- YOUR GOAL: In the material below, find every line containing "screenshot" and copy that line.

- RECORDS FOR THE EXERCISE:
====

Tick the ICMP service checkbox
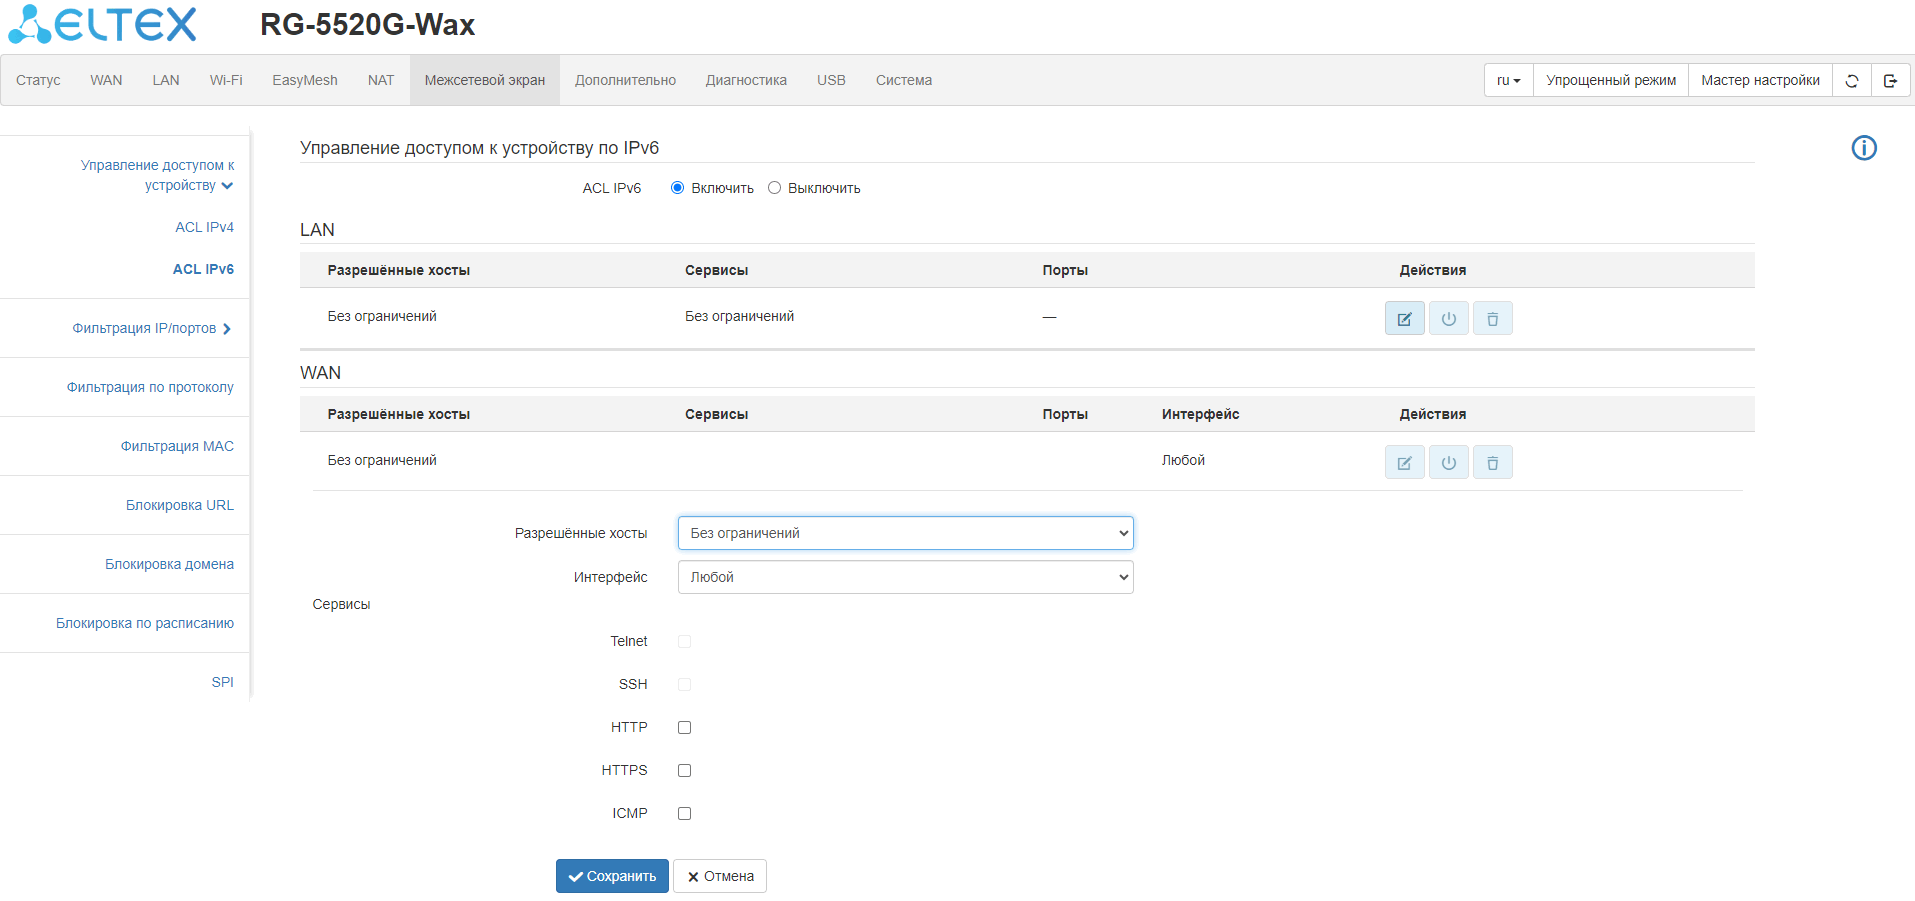Image resolution: width=1915 pixels, height=901 pixels. (x=684, y=814)
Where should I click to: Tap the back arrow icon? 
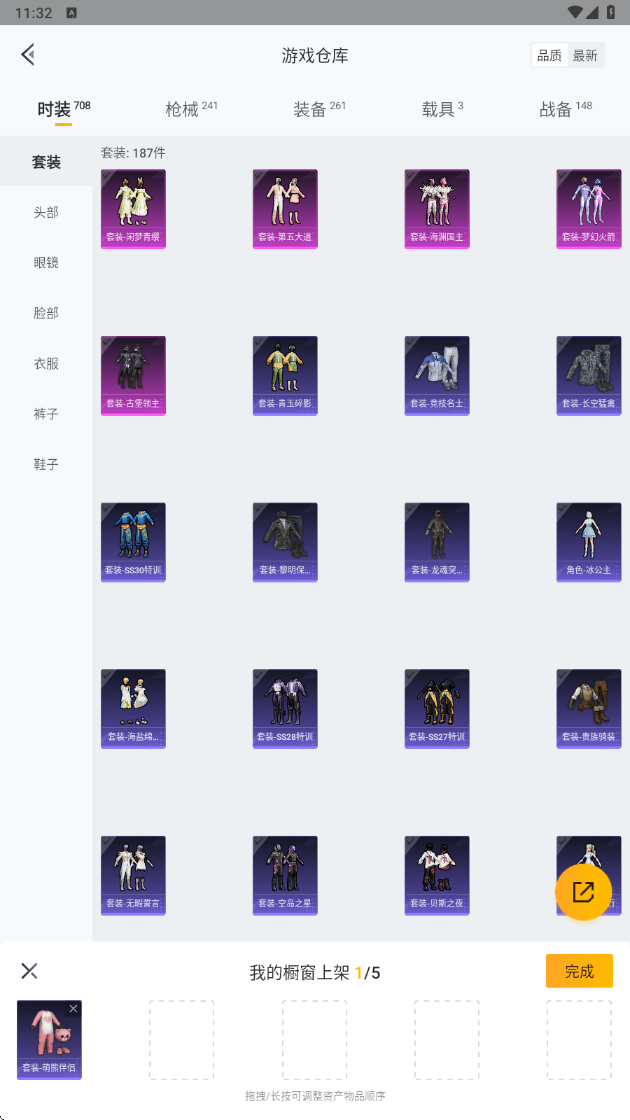pos(28,54)
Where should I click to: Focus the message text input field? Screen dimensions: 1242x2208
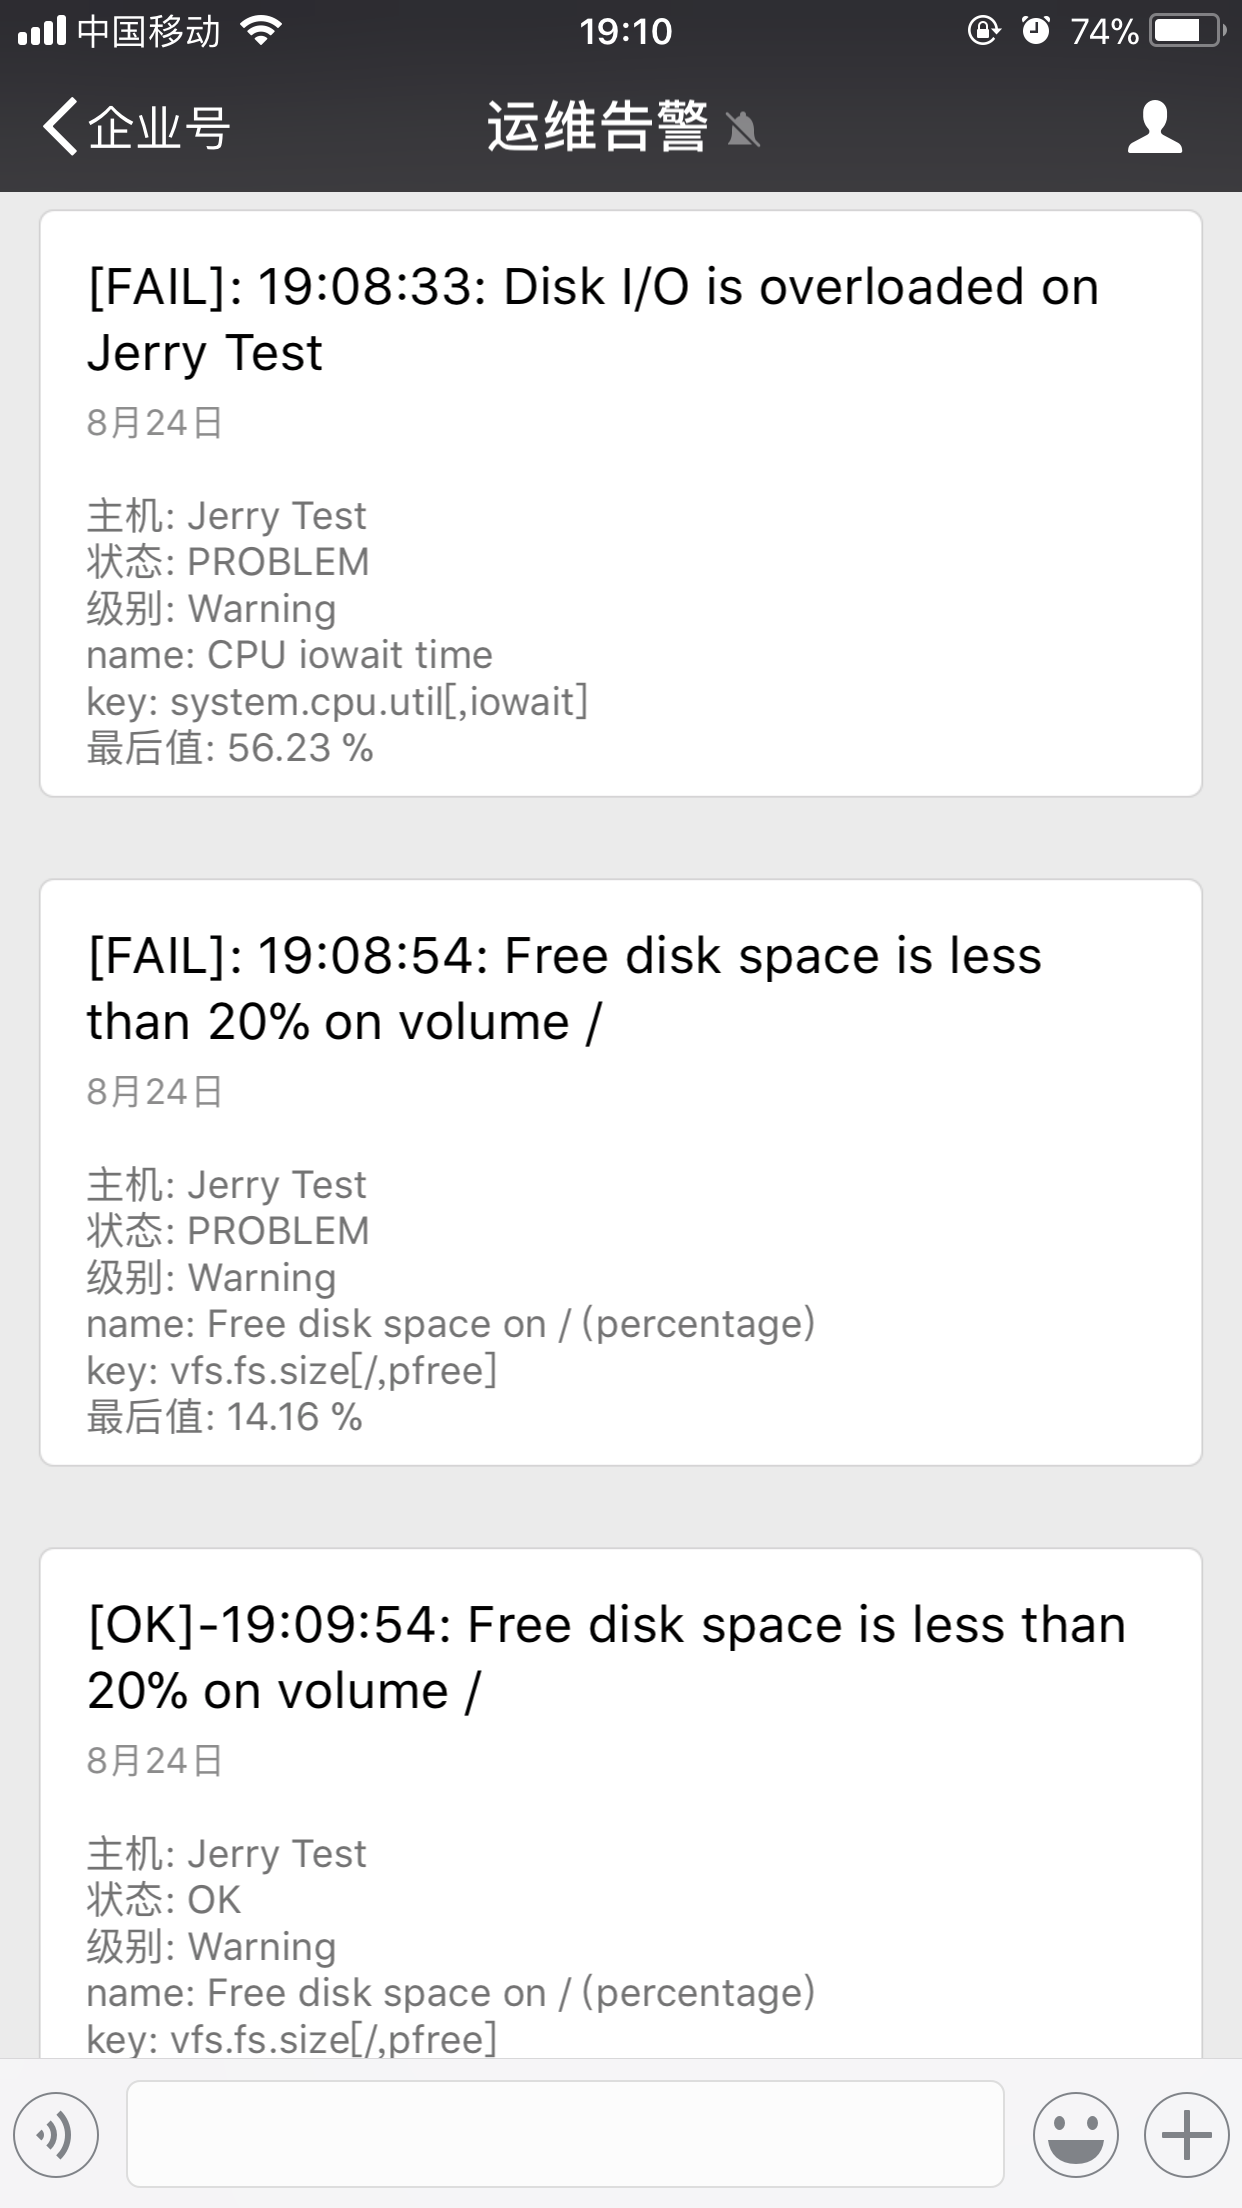click(565, 2135)
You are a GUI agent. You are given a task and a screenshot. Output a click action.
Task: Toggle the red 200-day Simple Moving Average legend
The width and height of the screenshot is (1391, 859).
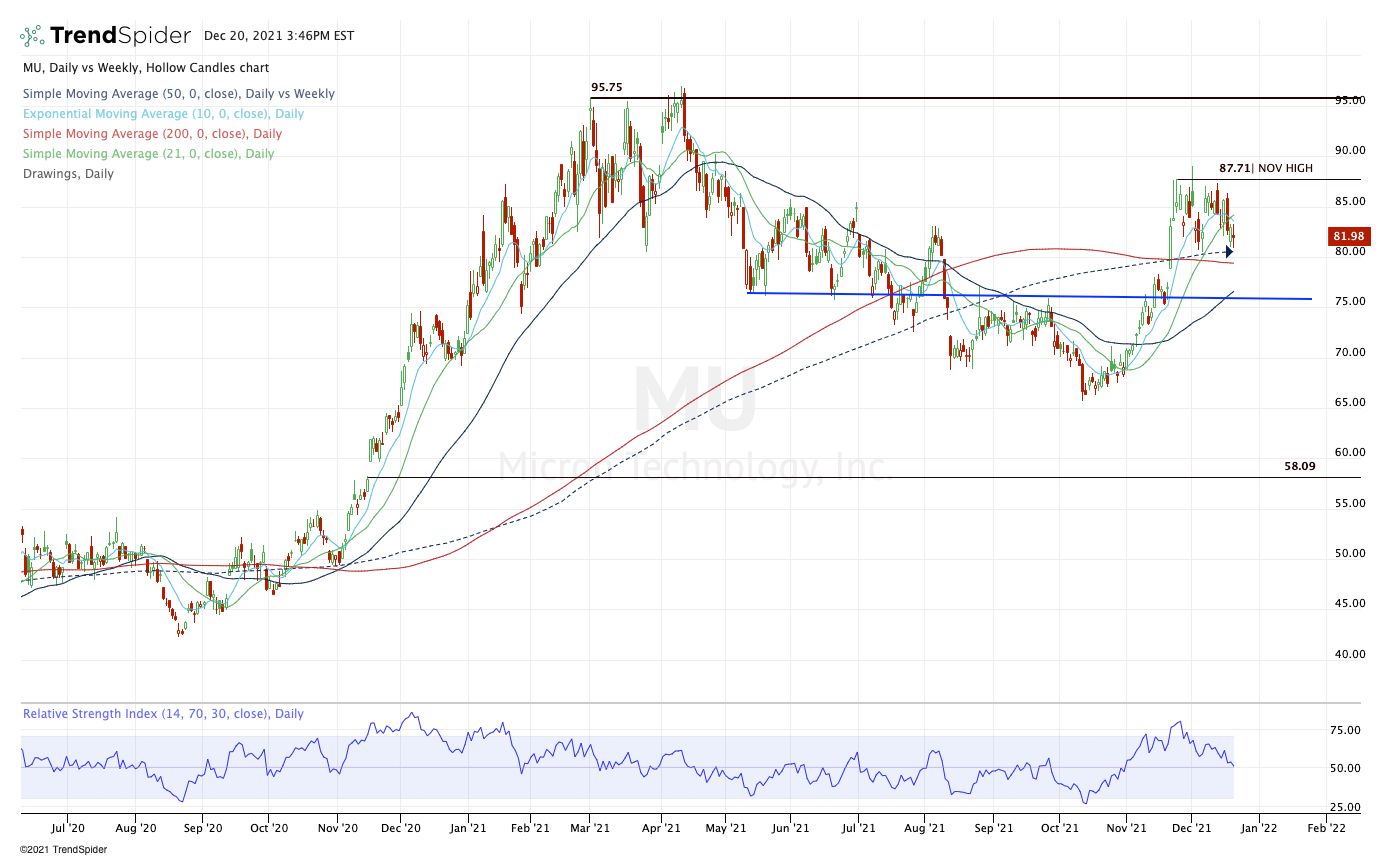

====

- OUTPUT FOR THIS EXERCISE:
You are a GUI agent. You are given a task and a screenshot. Output a click action.
The width and height of the screenshot is (1391, 859).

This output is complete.